Posté le 22/03/2006 à 18:39

Bonjour,
J'ai lancé une enquête sur d'autres forums intitulée "le blanc et le trop plein dans des crises psys" mais plus j'avance et plus j'ai des doutes sur la définition que l'on peut donner à ce "blanc". Pouvez-vous me donner un ancrage qui soit de l'ordre de vos connaissances ?
Est-ce juste le fait d'avoir un(des) blanc(s) de mémoire ? Comment cela se traduit-il ?
Et quel sens donner au feu intérieur d'une grande blancheur dont parle Nerval dans Aurélia ou du disque blanc également central dont parle Artaud?
Est-ce que le "blanc", cette fois-ci comme intuition, joue un rôle dans la folie ?

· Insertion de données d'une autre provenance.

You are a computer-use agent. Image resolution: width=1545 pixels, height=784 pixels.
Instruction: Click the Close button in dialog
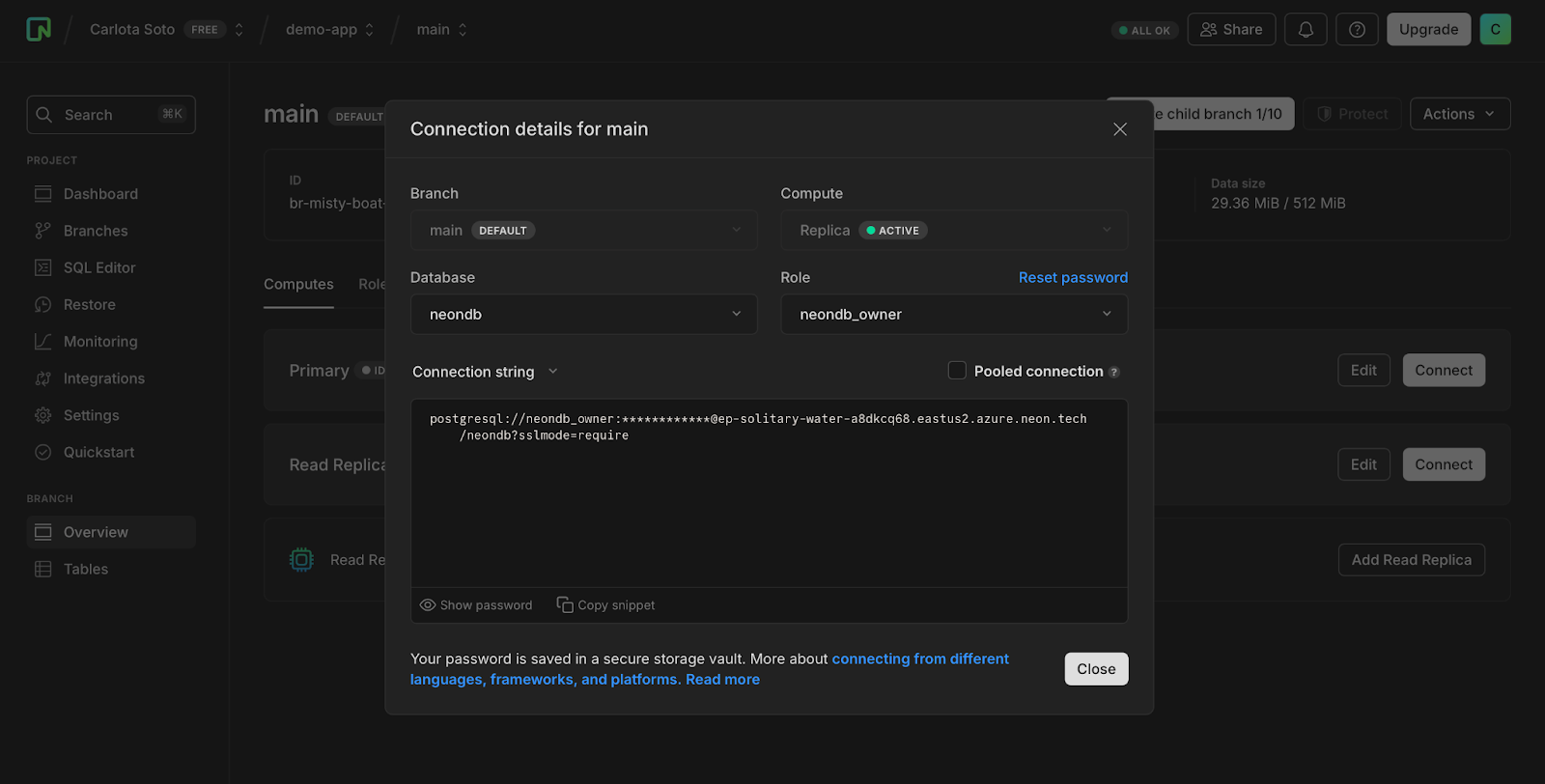1096,669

Comment expliquer que ce mot que j'ai lancé aie parlé de sorte que j'obtienne des témoignages du genre "le trop plein aussi me plonge dans le blanc" ou "le blanc spécifique des crises est le côté artificiel et malin de la couleur qui cache une violence absurde" ? Un coup de main, please, pour me dire jusqu'où je peux donner au "blanc" une acception abstraite ou concrète (et si c'est un point de départ faux ?) et des références d'autres écrivain ou artistes qui aient abordé la folie après l'avoir vécue.